When I was younger, I always found myself looking at girls the same way I would look at boys. However, I never fully had a crush on a girl because of how the girls in my elementary school treated me when I was young. I have a long history of being bullied that spanned over 7 years, more or less. This left me anxiety-driven and extremely introverted.
Moving into high school I realized that nice people actually exist, but I still had trouble communicating to them and trusting them. This one girl was the first person I really connected to. I bugged her so much, I’m not sure how she tolerated it, and spent a lot of time with her. And it really only took one day for the feelings to change from friendship to, boom, head over heels butterflies in my stomach puppy love. I was confused and scared because I had never ever liked a girl that much before. At first I thought, “Am I gay,” but came to the conclusion that I had a crush on this one guy in my art class. I then assumed I was bisexual but for some reason I didn’t think that really defined how I felt well. Then I found pansexuality. I was so happy to finally know what I was and started to accept myself after seeing so many other LGBT people in the media I watched (YouTube).
I came out to my mom, dad, and sister all at once. I was not even planning it at all, and this is basically how it went. My mom and sis were sitting in the living room talking about my sister’s many boyfriends when I entered the conversation. My sis turned to me, asking “When are you going to get a boyfriend?” I just shrugged. Honestly I just didn’t feel like dating at the time. And then she tilted her head and said “Maybe a girl friend?” And I don’t know what happened, but I went 100% queer mode and was like “Yeah maybe.” My mom asked if I was gay and I said I was pan and my sister explained to my mom, and my dad walked by saying “Ok, cool.”

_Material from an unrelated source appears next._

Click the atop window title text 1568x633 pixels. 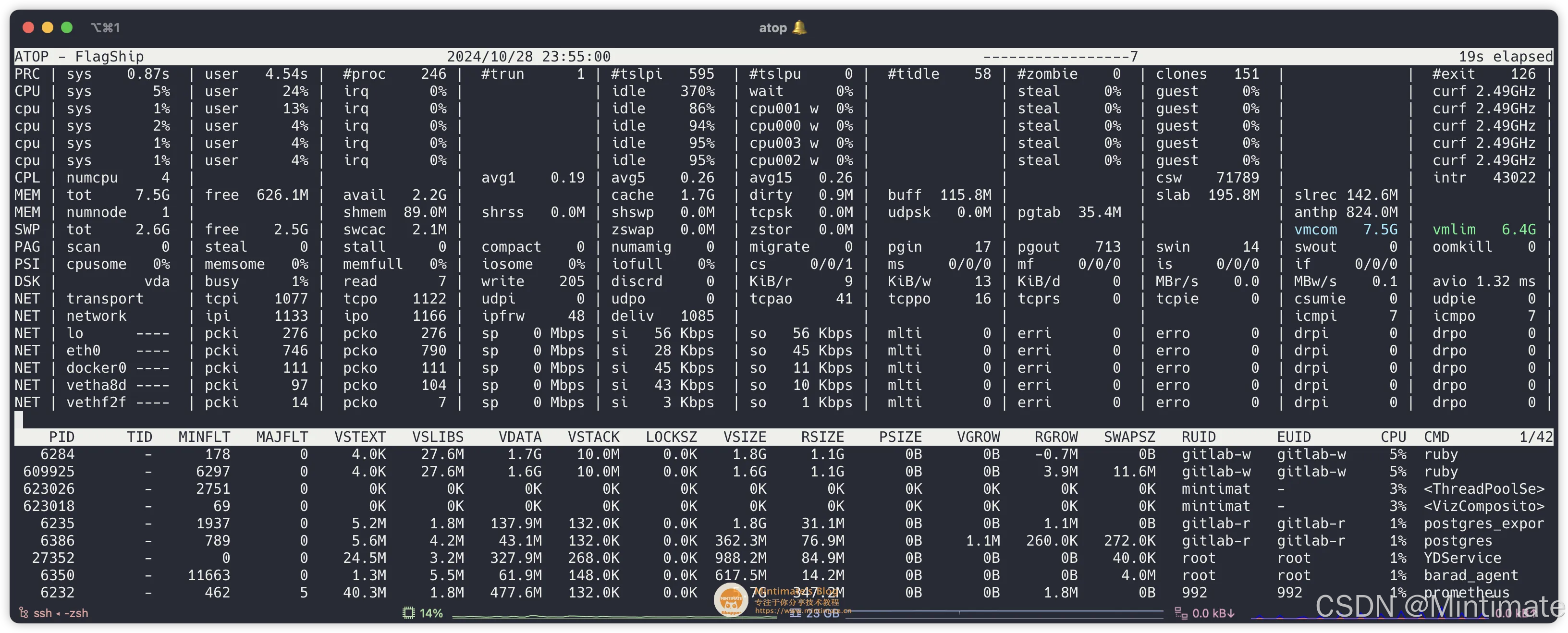tap(772, 27)
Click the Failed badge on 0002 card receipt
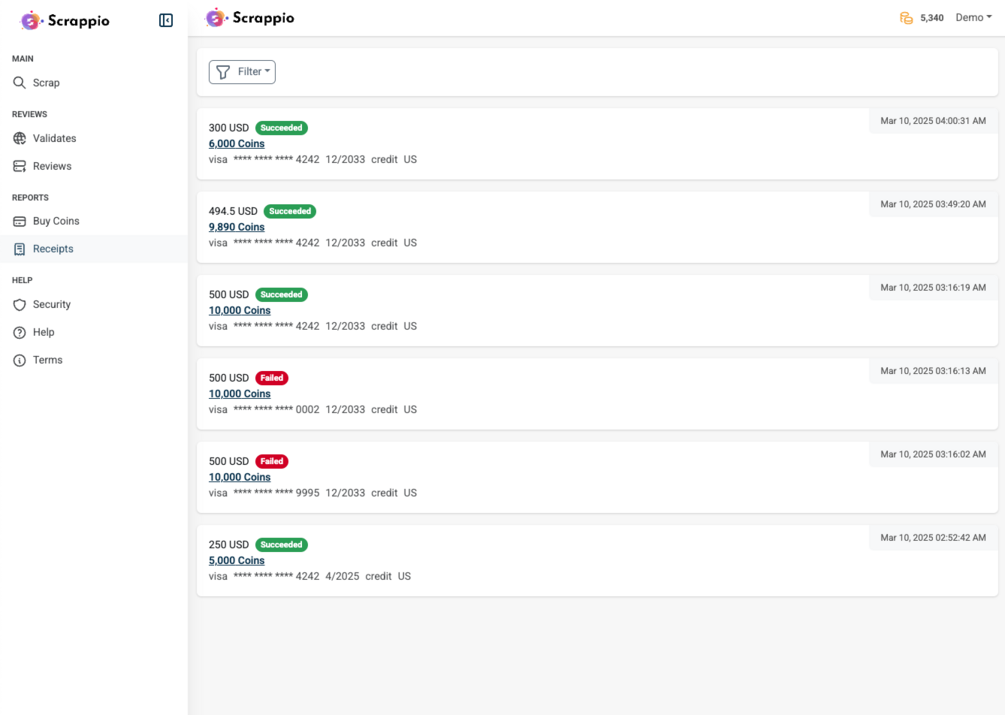The height and width of the screenshot is (715, 1005). [272, 378]
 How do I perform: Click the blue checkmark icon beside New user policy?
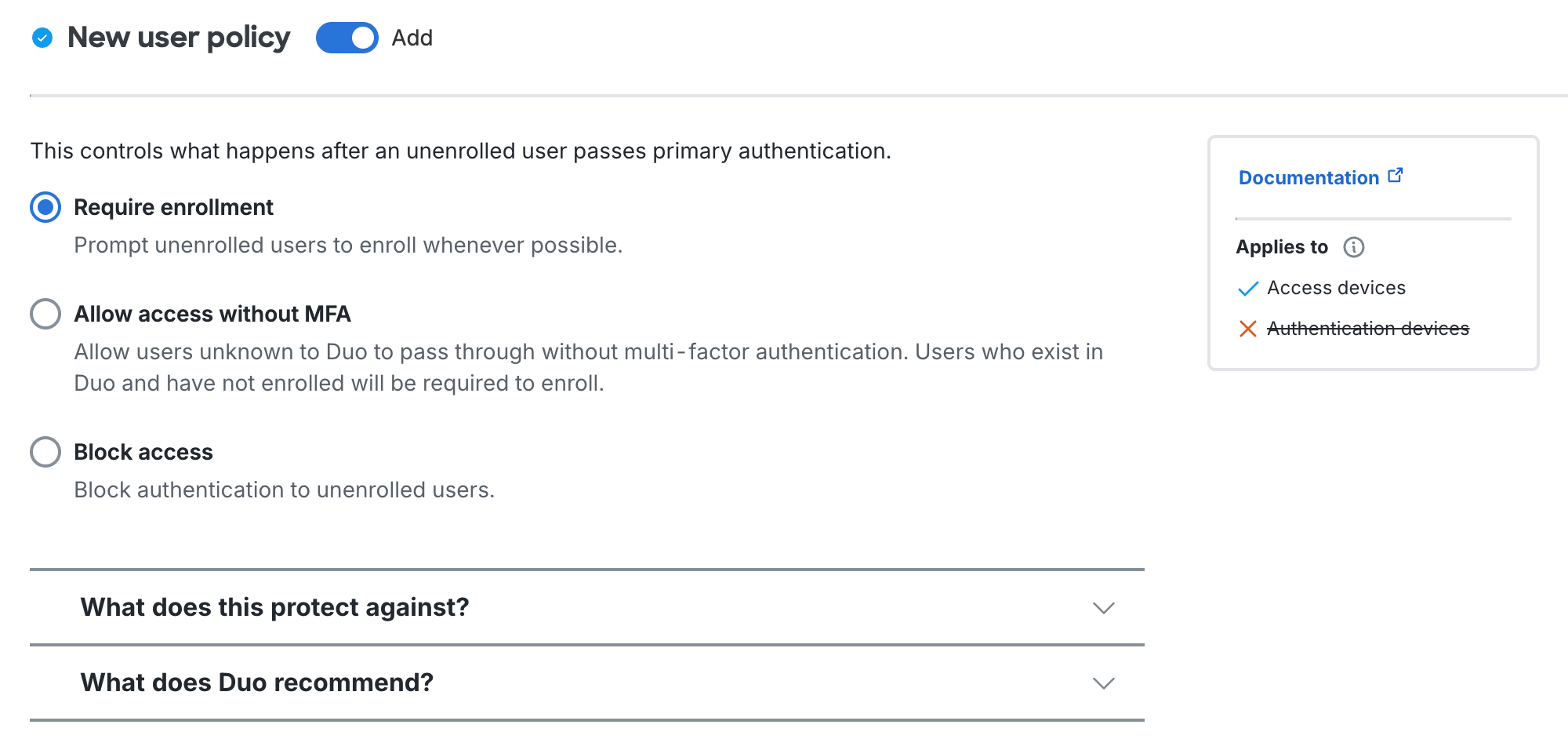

That was pretty much it. I have since then come out to my auntie and one of my cousins, as well as to one of my friends who I used this line to come out to: “Let’s get one thing straight. I’m not.”
It’s been easier to let myself be proud of who I am but I feel my family is still slightly heteronormative towards me, and I see my dad cracking some slightly offensive gay jokes, but recently he expressed his distaste for the laws that were put in place in Mississippi and North Carolina in the states, so that makes things much better. I hope in the future I can come out to more friends and family down the road and be a full-blown pan person with one less fear to live by.